→ Dataset records:
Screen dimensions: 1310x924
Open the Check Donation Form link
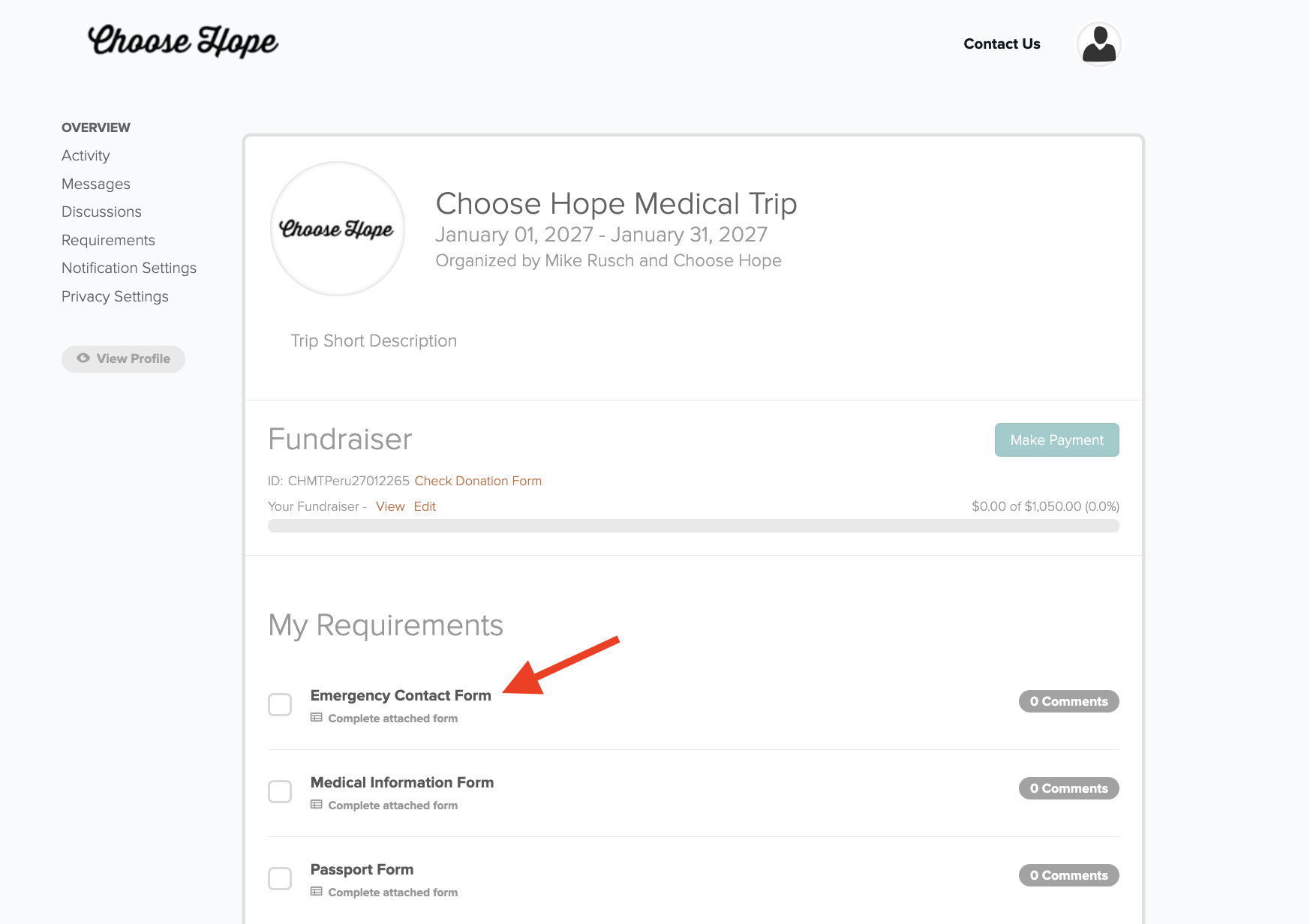(478, 481)
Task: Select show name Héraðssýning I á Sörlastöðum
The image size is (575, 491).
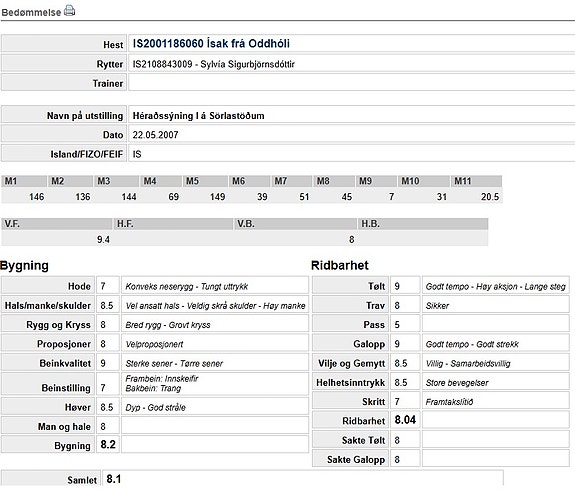Action: pos(198,116)
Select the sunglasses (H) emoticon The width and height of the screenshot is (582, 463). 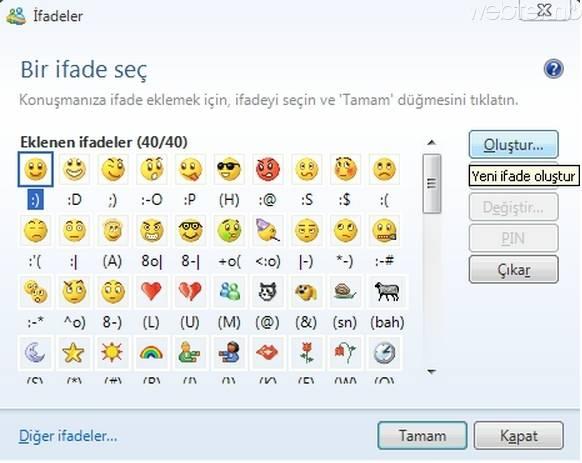coord(229,169)
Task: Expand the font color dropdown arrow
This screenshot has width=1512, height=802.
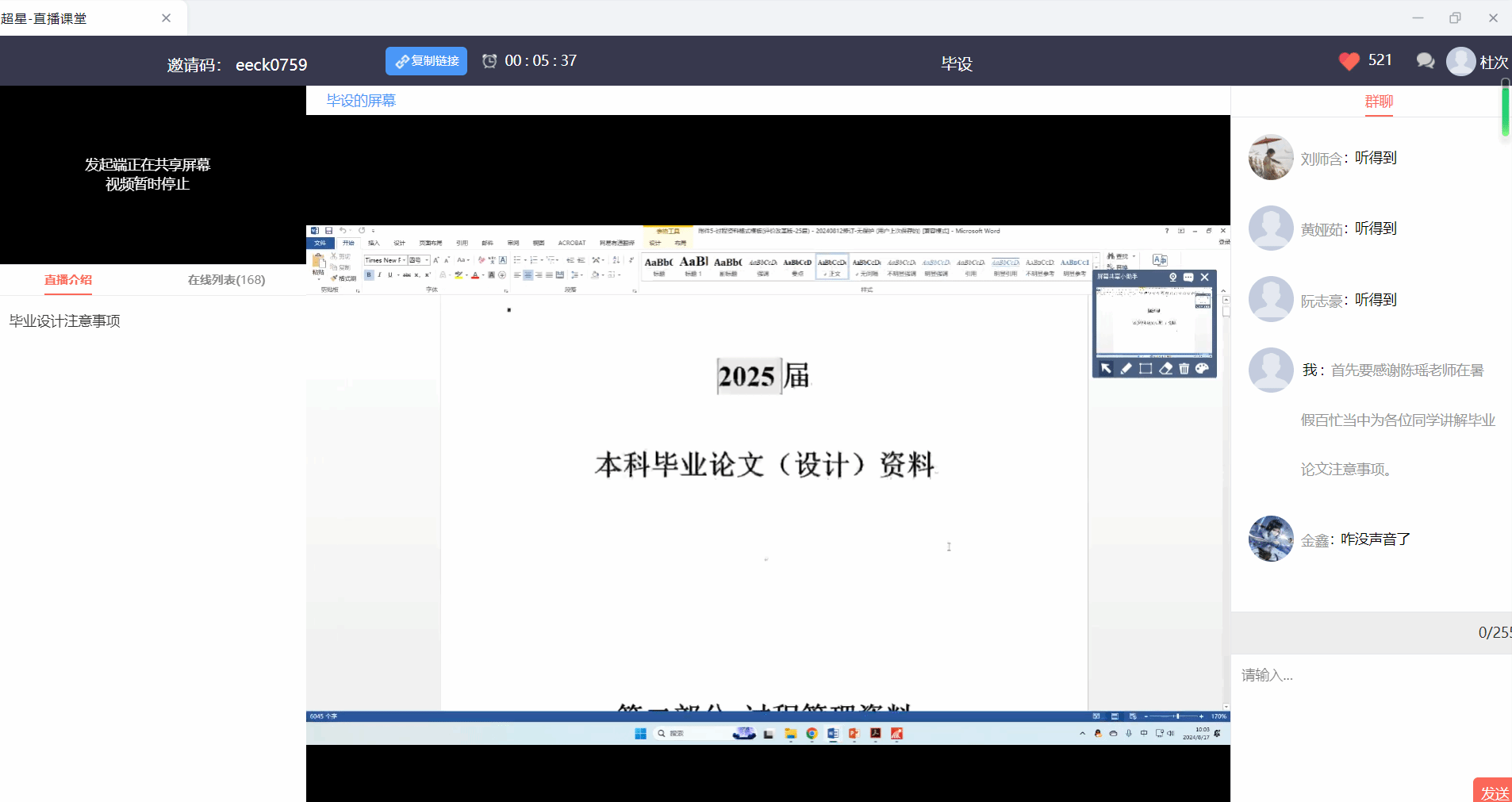Action: (x=483, y=275)
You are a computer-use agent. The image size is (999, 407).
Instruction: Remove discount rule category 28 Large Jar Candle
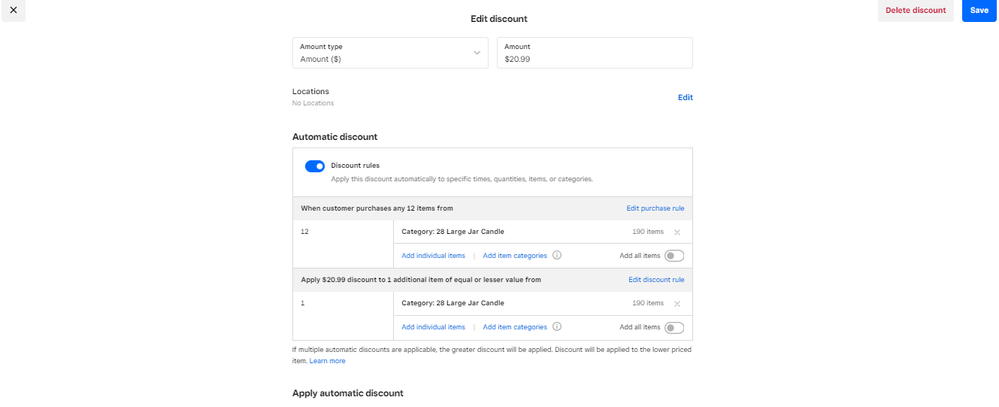[x=677, y=303]
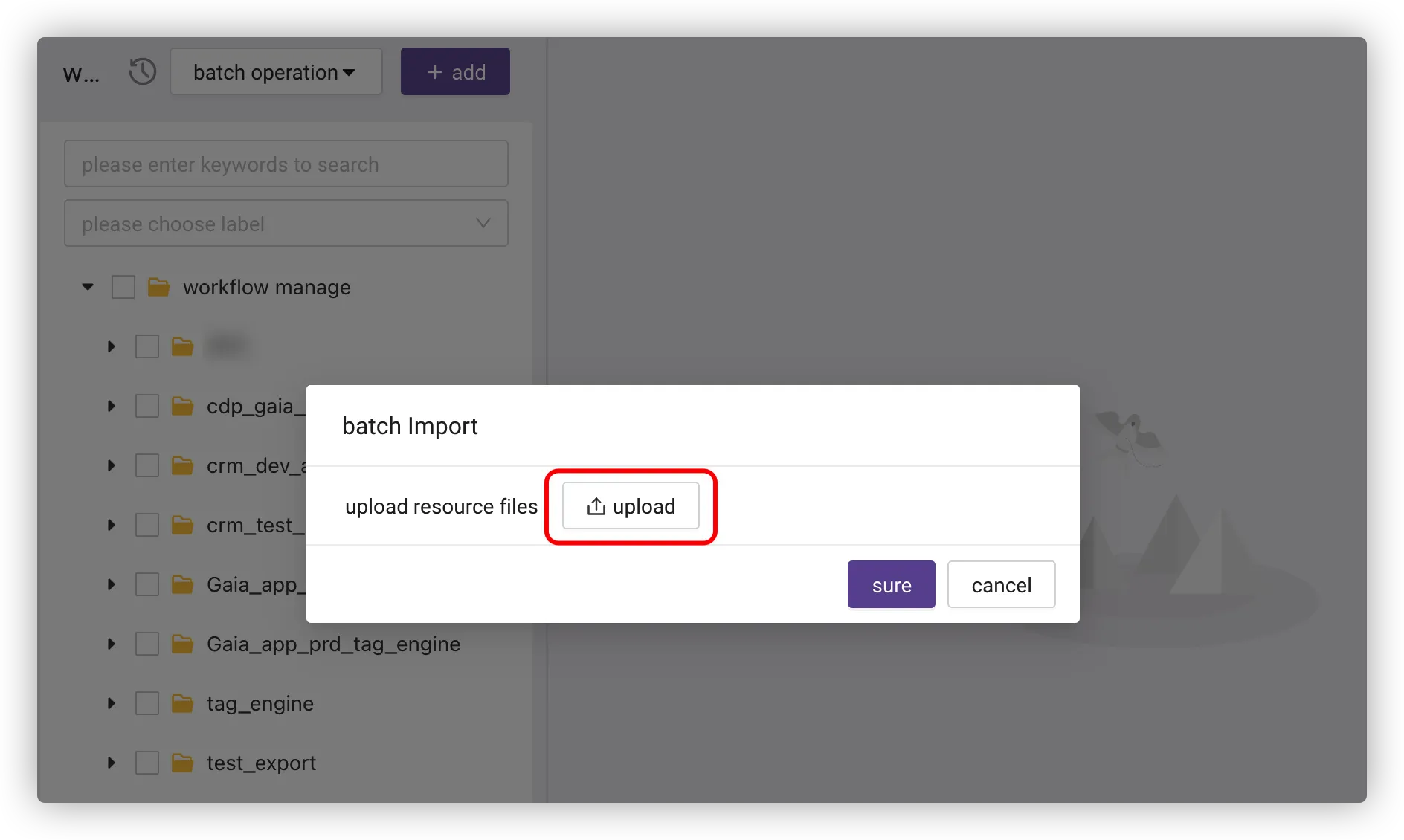Image resolution: width=1404 pixels, height=840 pixels.
Task: Focus the keyword search input field
Action: click(286, 164)
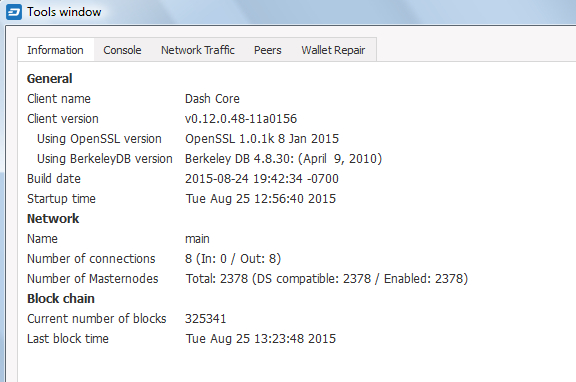Viewport: 576px width, 382px height.
Task: Click the Block chain section heading
Action: click(61, 299)
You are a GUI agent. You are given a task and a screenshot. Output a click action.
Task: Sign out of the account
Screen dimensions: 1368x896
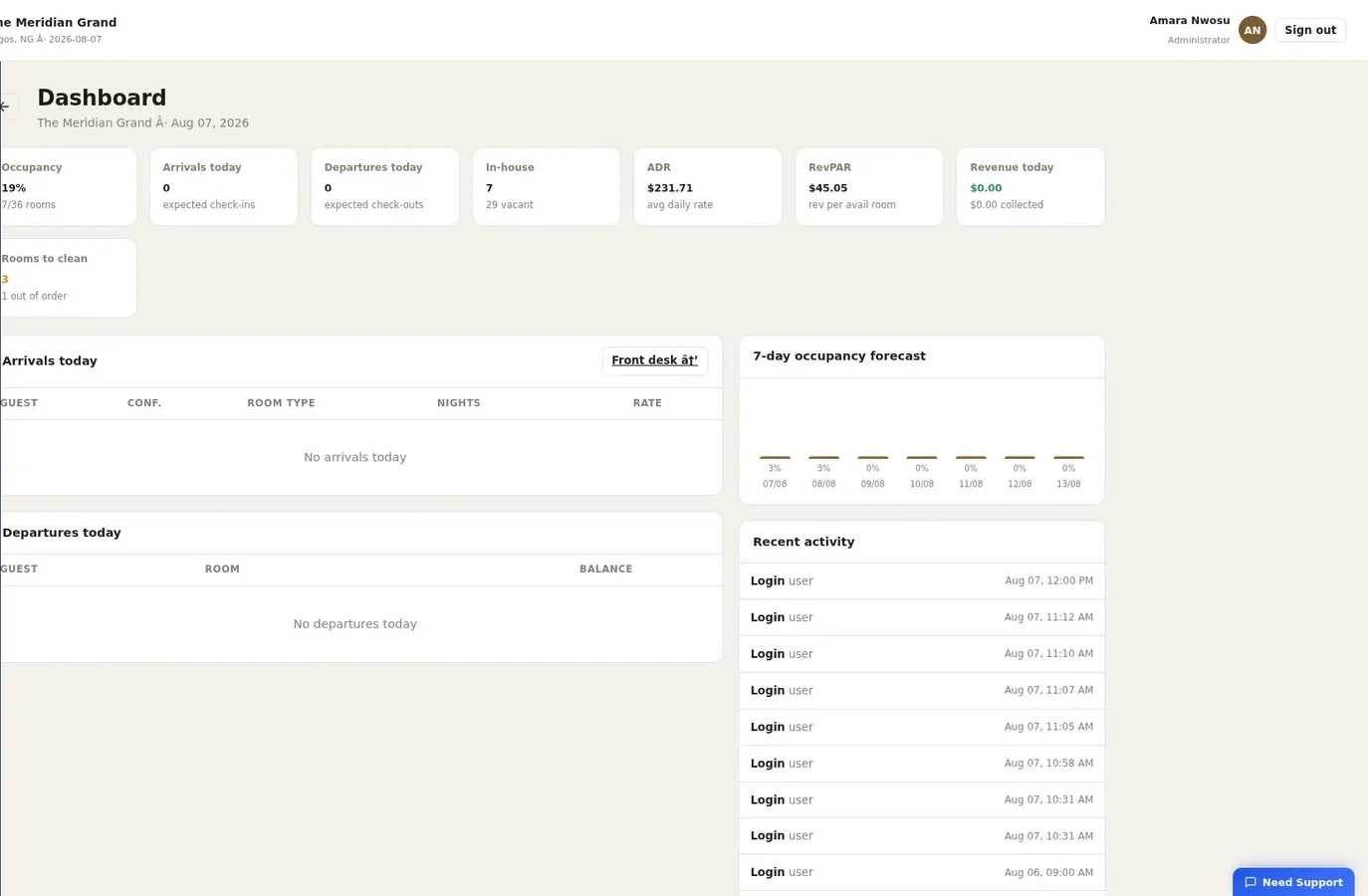tap(1309, 30)
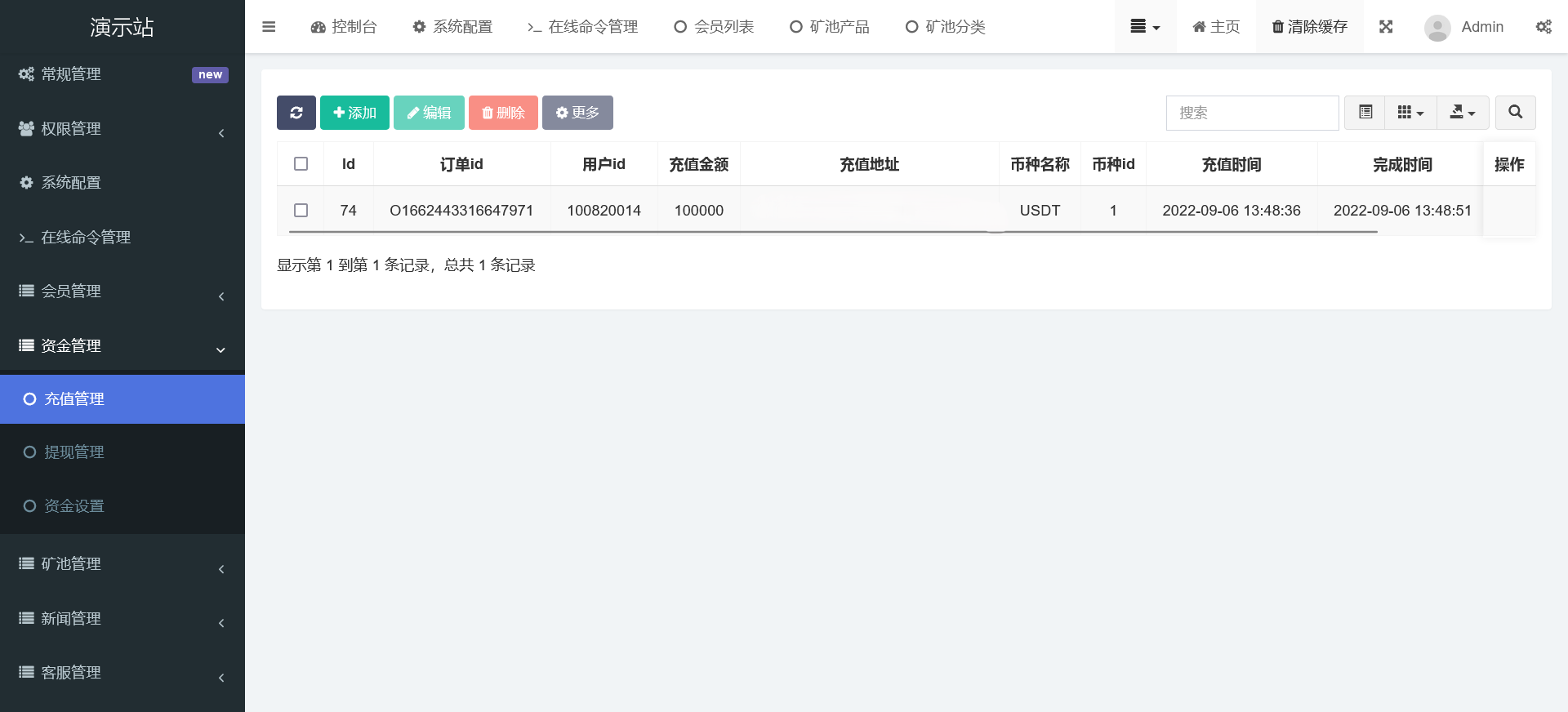Toggle the sidebar hamburger menu icon

coord(269,27)
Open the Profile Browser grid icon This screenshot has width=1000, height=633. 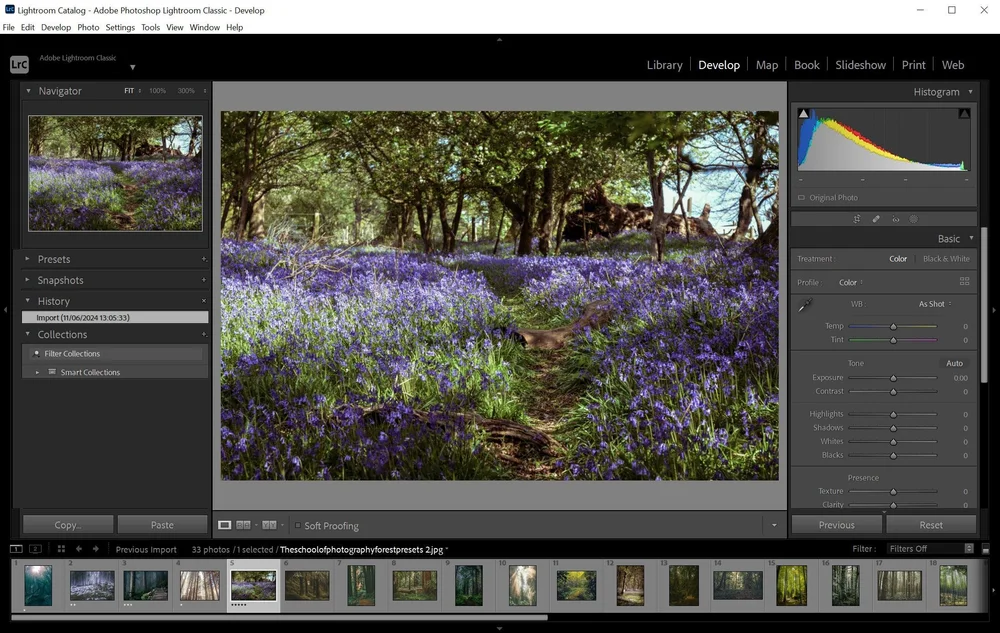tap(965, 281)
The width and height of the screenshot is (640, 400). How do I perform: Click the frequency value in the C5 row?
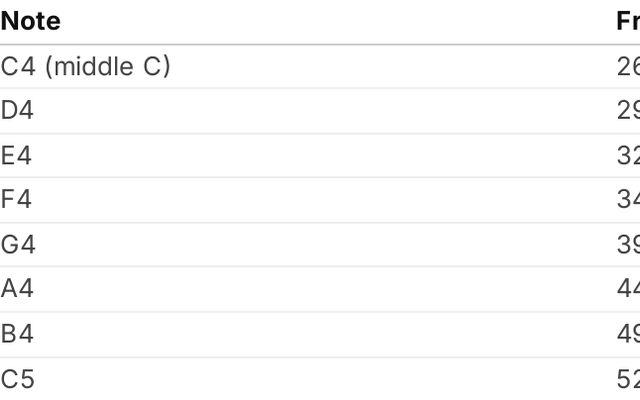coord(629,379)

→ Required action:
Work out how many lines of the listing above include "agent"; the reply is that number alone.

→ Written answer:
2